Дверь из комнаты отворилась; на балкон вышла дама, одетая по моде, очень узко, по-летнему — бесцветно, кроме широкого алого банта, который резко выдавал бледность ее лица и бледность ее волос, уложенных пышным шиньоном. Она была невысока ростом, худощава, заметно стянута и немолода. Она прищуривалась, грациозно заслоняясь рукой от лучей солнца.
— Не простудитесь, — сказал, выходя за нею, господин, тоже немолодой, но плотный, высокий, румяный, с превосходно расчесанной бородою. — Не рискуйте: сыро.
— О, я живу воздухом, — возразила она. — Ах, как хорошо! Смотрите! Право, издали, с высоты, даже наш Энск живописен.
— Вы невзыскательны, — сказал гость.
— Что же делать? Но нет! Скажите, разве не лучше довольствоваться тем, что есть, нежели вздыхать о невозможном? Возьмем кресла из гостиной, я велю сюда дать чая. Теперь уж скоро…
Гость выкатил кресла; хозяйка сама вынесла маленький столик, немного стараясь дать заметить, что делается это свободно и ловко.
— О, хорошо! — повторила она, бросаясь в кресла. — Но говорите же, как вы меня отыскали? Как вам вздумалось приехать в этот опальный Энск? Надолго ли? Где вы пропадали? Право, не знаешь, что спрашивать! Ну, по порядку!
— Если вы живете в Энске… — начал он. — Курить можно?
— О, боже, конечно! Сейчас…
— Не беспокойтесь, спички у меня есть. Если вы живете в Энске, почему же другие не могут заехать в Энск, благо он на проезжей дороге?
— Так вы только проездом?
— Да, на юг.

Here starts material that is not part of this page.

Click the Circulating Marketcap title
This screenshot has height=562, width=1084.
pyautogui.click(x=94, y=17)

Отдохнуть еду, отдохнуть, дорогая моя Александра Сергеевна. Отдохнуть от холода, слякоти, трескотни, от формальностей, от всего!
— От всего! — повторила она, задумчиво наклонив голову и вдруг опять резко ее поднимая. — Да! Нам есть от чего отдыхать.

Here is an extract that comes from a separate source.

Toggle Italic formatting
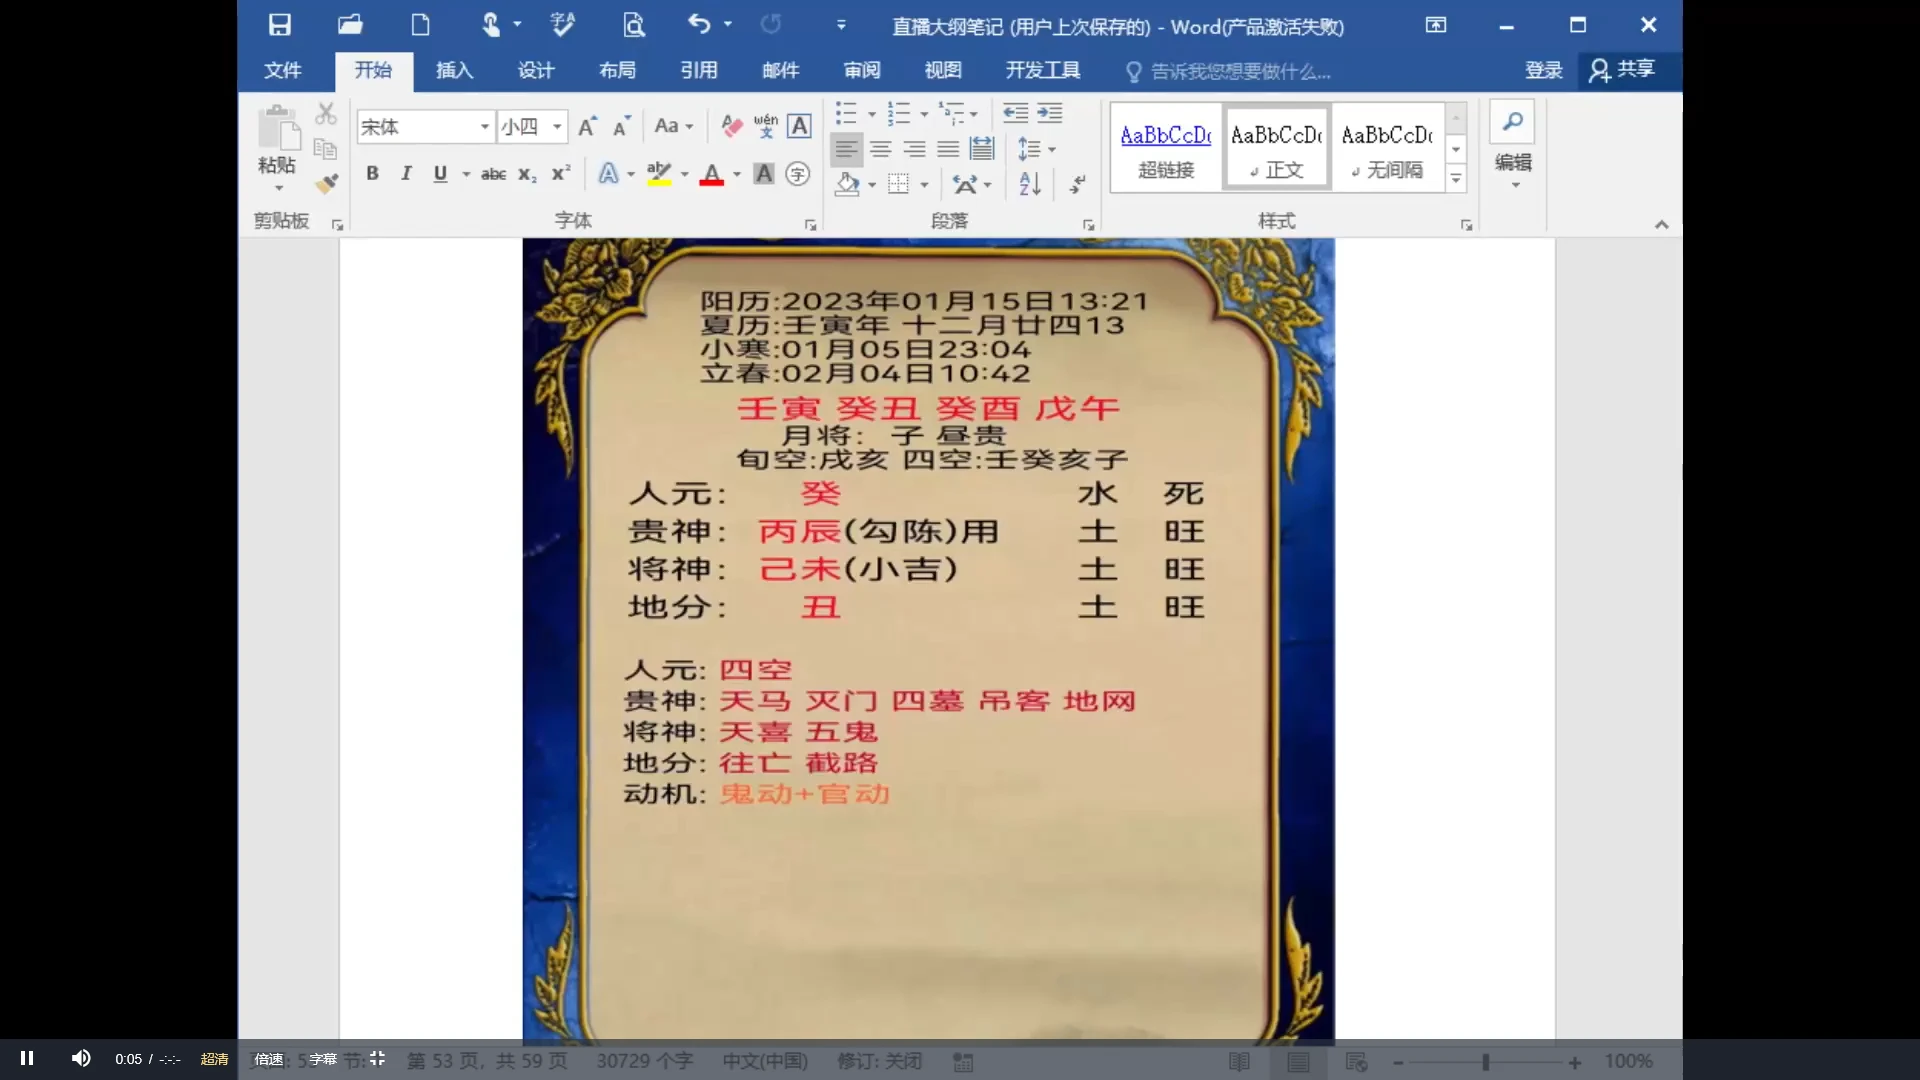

— Живем шибко, — произнес гость сквозь сигару, тоже будто задумываясь и также через минуту снова оживляясь. — Нет, но пуще всего — отдохнуть от всяких нелепостей, от так называемой кабинетной жизни вперемежку с прениями, этим переливаньем из пустого в порожнее, с толками обо всем на свете, что вовсе до нас не касается, где без нас обойдутся, где мы только шумим, трудим легкие, наживаем себе желчь. Право, вам позавидуешь: вы — истинно передовая женщина.
— Ах, Петр Николаевич.
— Я это всегда говорю.
— Обо мне? Но с кем же?
— Помилуйте, мало ли с кем? Будто уж и людей нет!
— Вы не забыли меня?
— Помилуйте!
— Старого друга? А сколько лет…
— Что для вас годы! Это вот нашему брату…
— Полноте! Но что же можно обо мне сказать? Запертая в глуши…
— Да вот хоть позавидовать вашему благоразумию: вы умели отрешиться от всяких дрязг и спокойно…
— Ах, как я тоже устала! — прервала она.
— Вы? От чего же?
— Но вот эти два последние года…
— Да, заодно со всеми.
— Страхи!
— Да. Но ведь от вас далеко.
— А пожертвования? — возразила она горестно.
— Да. Отозвались и на вас, — прибавил он, слегка затрудненный.
— Еще как отозвались! — вскричала она и вдруг спохватилась: — Нет, но ожидания.
— Да…
— Телеграммы!
— Да…
— Всякий день, всякий час!
— Да…
— У вас как это было?
— У нас? Что же. Мы знали почти одновременно с событиями[165].
— Что вы делали?
— Я-то собственно? Что же. Обыкновенные занятия. Читал, сидел на службе.
— Вы служите?
— Служу.
— Давно ли?
— Да… Нет… Не так давно.
— А я думала… Вы занимались в редакции?
165
Имеются в виду отдельные революционные выступления 70-х годов и следовавшие за ними аресты.